Io, di Oriana, sono la massima esperta mondiale, non per meriti e studi particolari, ma semplicemente perché sono stata sua sorella per quasi settant’anni. Gli ultimi tempi non ci siamo frequentate, mi aveva chiesto di andare a New York con lei e credo che il libro c’entrasse qualcosa, non aveva bisogno di me soltanto per assisterla come ho fatto per mesi qui in campagna. Ma io le dissi di no, primo perché a mia volta ero di nuovo ammalata di cancro, secondo perché non volevo abbandonare tutto, terzo perché temevo le sue reazioni, l’ho vista maltrattare, scacciare troppa gente per non essere allarmata.
Aveva bisogno delle scenate e delle confidenze al muto servo di turno per spiegare quanto era infelice. Dopo si sentiva meglio, ma il povero disgraziato che aveva fatto a fettine? «No, a New York non ci vengo, resta qui con me fra Milano e la campagna, andiamo avanti così». Ma Veronesi non le piaceva («Si siede sul bordo del letto e mi fa le carezzine sulle guance»), voleva ritentare con l’oncologo di New York.

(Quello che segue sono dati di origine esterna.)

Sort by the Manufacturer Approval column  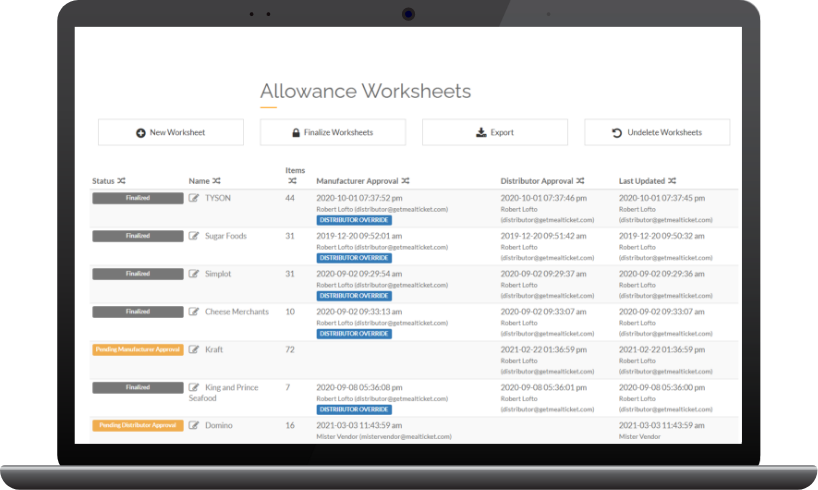(405, 181)
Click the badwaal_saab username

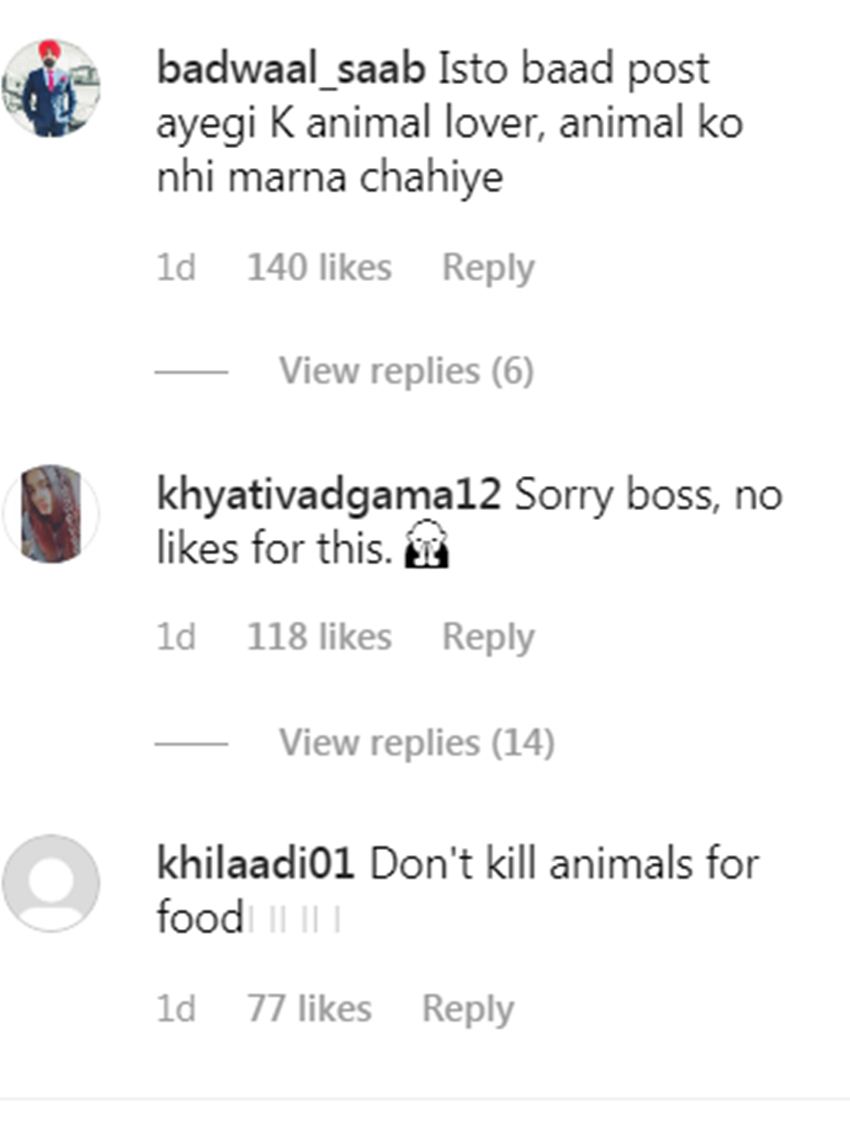291,69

A morire è tornata a Firenze ed è morta sola, sola, sola. Chi afferma il contrario mente. Io ho detto che ha scelto quella che per me è una piccola forma di eutanasia. La frase ha fatto impressione e la voglio spiegare: qualsiasi ammalato ha diritto ad una morte dignitosa e soprattutto senza eccessive sofferenze. Il babbo, la mamma, mia sorella Neera sono morti soffrendo moltissimo, mia madre diceva «Fatemi una iniezione» e Oriana la chiese pure al buon dottor Barsotti. « matta signora?». Ma si parla di trent’anni fa e ora la medicina ha fatto passi da gigante sulla cura del cancro. Ora ci sono anche medici che assistono i malati terminali, usano morfina e altri oppiacei, è una pratica legale e normalissima: il cuore non cessa di battere ma si piomba in uno stato letargico, la morte arriva dopo tre/quattro giorni. Oriana non aveva mai voluto medicine forti per rimanere lucida fino in fondo, poi anche lei si arrese: «Aiutatemi». Fu il suo ultimo gesto di coraggio, fu il suo addio alla vita, lo spirito che le aveva consentito di resistere alla travagliatissima esistenza si era consumato. Spero di essere altrettanto brava quando toccherà a me visto che «il mal dolente» mi ha colpita come gli altri della famiglia. Un’ultima cosa: so tutto sulle sue volontà e anche sulla sua fine. Ne ho la testimonianza scritta, indovina un po’ chi me l’ha data?